**Some Algebra Word Problems**

Source: Blitzer, Robert

*Introductory & Intermediate Algebra for College Students*3^{rd}Edition Pearson, Prentice Hall: Upper Saddle River, New Jersey 2009 ISBN-13: 978-0-13-602895-6
Problems and
diagrams are rewritten. No claims of
profit are made.

**A Simple Equation for Heart Beat**

Problem:

Write
a formula that models that the heart rate, H, in beats per minute, for a person
who is

*a*years old and likes to achieve 9/10 of maximum (90% of maximum) heart rate during exercise. Find the heart during exercise for a 40 year old.
Information: The book gives the maximum heart rate in
beats per minute as 220 – a. [pg. 29,
number 127 - Blitzer]

Discussion:

The maximum
heart rate is given by 220 – a. Since we
want to achieve 9/10 of the maximum, multiply the percentage by the heart
rate. An appropriate function is:

H = 9/10 * (220
– a)

At 40 years
old, let a = 40 and H = 9/10 * (220 – 40) = 9/10 * 180 = 162

The maximum
rate would be 162 beats per minute.

**Doubling the Sphere**

Problem:

What
happens to the volume of a sphere if its radius is doubled? [pg. 171 – number
89 – Blitzer]

Discussion:

The volume of a
sphere is V = 4/3 * π * r^3, where r is the radius.

If we double
the radius (sub 2*r for r), then the volume would be:

V = 4/3 * π *
(2*r)^3

V = 4/3 * π *

**8*** r^3 (I)
Simplifying:

V = 32/3 * π *
r^3

Effectively,
doubling the radius increases the sphere’s volume eight times. (see (I))

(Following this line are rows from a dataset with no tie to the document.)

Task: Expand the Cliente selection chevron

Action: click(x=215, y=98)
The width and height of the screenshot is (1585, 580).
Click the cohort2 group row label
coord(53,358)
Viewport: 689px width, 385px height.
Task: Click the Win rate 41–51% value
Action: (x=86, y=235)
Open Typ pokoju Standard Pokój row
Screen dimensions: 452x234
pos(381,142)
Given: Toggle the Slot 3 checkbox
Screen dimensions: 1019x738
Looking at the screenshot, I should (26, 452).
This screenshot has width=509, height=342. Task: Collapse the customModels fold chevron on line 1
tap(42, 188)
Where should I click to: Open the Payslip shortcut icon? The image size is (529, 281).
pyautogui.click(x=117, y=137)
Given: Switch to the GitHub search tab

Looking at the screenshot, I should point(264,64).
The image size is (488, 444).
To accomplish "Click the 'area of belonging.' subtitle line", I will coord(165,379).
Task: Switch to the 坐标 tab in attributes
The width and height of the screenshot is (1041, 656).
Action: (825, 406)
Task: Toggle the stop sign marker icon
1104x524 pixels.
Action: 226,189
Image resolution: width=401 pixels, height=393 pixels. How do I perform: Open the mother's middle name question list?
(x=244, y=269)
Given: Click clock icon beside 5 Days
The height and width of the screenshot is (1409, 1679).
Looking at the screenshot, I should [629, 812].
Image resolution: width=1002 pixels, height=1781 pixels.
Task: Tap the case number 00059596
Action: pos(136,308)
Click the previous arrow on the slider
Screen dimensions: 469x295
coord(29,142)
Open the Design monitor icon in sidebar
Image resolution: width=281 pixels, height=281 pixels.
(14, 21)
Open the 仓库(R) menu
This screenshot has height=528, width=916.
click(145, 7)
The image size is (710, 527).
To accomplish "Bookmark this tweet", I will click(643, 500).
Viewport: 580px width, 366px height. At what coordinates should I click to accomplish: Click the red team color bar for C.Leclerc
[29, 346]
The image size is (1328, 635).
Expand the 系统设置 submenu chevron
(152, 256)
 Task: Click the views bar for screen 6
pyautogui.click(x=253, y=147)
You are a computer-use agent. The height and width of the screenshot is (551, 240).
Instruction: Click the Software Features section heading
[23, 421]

**What Angle Are Talking About?**

Problem: (diagram page 171 number 91)

Find
the measure of angle x as indicated by the figure below. [pg. 171, number 91 - Blitzer]

Discussion:

Assume all
angles are measured in degrees. From the
diagram above, label angle A = 2 * x and angle B = 2 * x + 40.

Observe that A
+ B = 180°. We will use this to solve
for x.

A + B = 180

(2*x) + (2*x +
40) = 180

4*x + 40 = 180

4*x + 40 – 40 =
180 – 40

4*x = 140

4*x/4 = 140/4

x = 35

The measure of
x is 35°.

**The Sum and Difference of Two Numbers**

Problem:

The
sum of two numbers, x and y, is 28. The
difference between the numbers is 6.
What are x and y? [pg. 287,
number 85 – Blitzer]

Discussion:

The goal is to
find the values of the two unknowns, x and y.

The sum of x
and y is 28. Sum means addition. Hence, x + y = 28.

The difference
is 6, and difference means subtraction.
Since no variable is specified, let’s assume x is greater than y. The equation would be x – y = 6.

Given both
statements are true, we have a pair of simultaneous equations:

(I) x + y = 28

(II) x – y = 6

Now it is a
matter of solving for both x and y.
Note how the equations are marked above as (I) and (II).

First add
equations (I) and (II) to get:

2 * x = 34

2 * x / 2 = 34
/ 2

x = 17

I am going to
substitute x = 17 in equation (I) and solve for y (doing this in (II) would
work too).

17 + y = 28

17 + y – 17 =
28 – 17

y = 11

Check: 17 + 11 = 28 and 17 – 11 = 6

Yes, it checks
out. The solution is x = 17 and y = 11.

**The Cost of Competing Telephone Plans**

Problem:

You
are choosing between two-long distance telephone plans. Plan A has a monthly fee of $15 with a charge
of $0.08 per minute for all-long distance calls. Plan B has a monthly fee of $5 with a charge
of $0.10 per minute for long-distance calls.
Determine the number of minutes when the cost of the two plans will be
the same. What will be the cost? [pg. 301, number 17a – Blitzer]

Discussion:

Let x be the
number of minutes. We can describe the
two plans as equations:

Plan A: C = 15 + 0.08*x

Plan B: C = 5 + 0.10*x

Note that I
assigned C as the cost. Also, both
equations take the form of C = fixed cost + variable cost * x.

The problem
asks us how many minutes will make both plans have the same cost. For this, equate the costs of both plans A
and B.

15 + 0.08 * x =
5 + 0.10 * x

15 + 0.08 * x –
5 = 5 + 0.10 * x – 5

10 + 0.08 * x =
0.10 * x

10 + 0.08 * x –
0.08 * x = 0.10 * x – 0.08 * x

10 = 0.02 *
x (note that 0.02 = 2/100)

10 * 100/2 =
2/100 * x * 100/2

500 = x

As a
check: 15 + 0.08 * 500 = 55 and 5 + 0.10
*500 = 55

The amount of
minutes of long distance calls that will make both plans cost the same is 500
minutes, and the cost will be $55.00.

Please let me
know if you find this helpful, especially students who are in algebra
classes. This is something different I
want to do with the blog in addition to all the calculator programming.

Eddie

This blog is
property of Edward Shore, 2017.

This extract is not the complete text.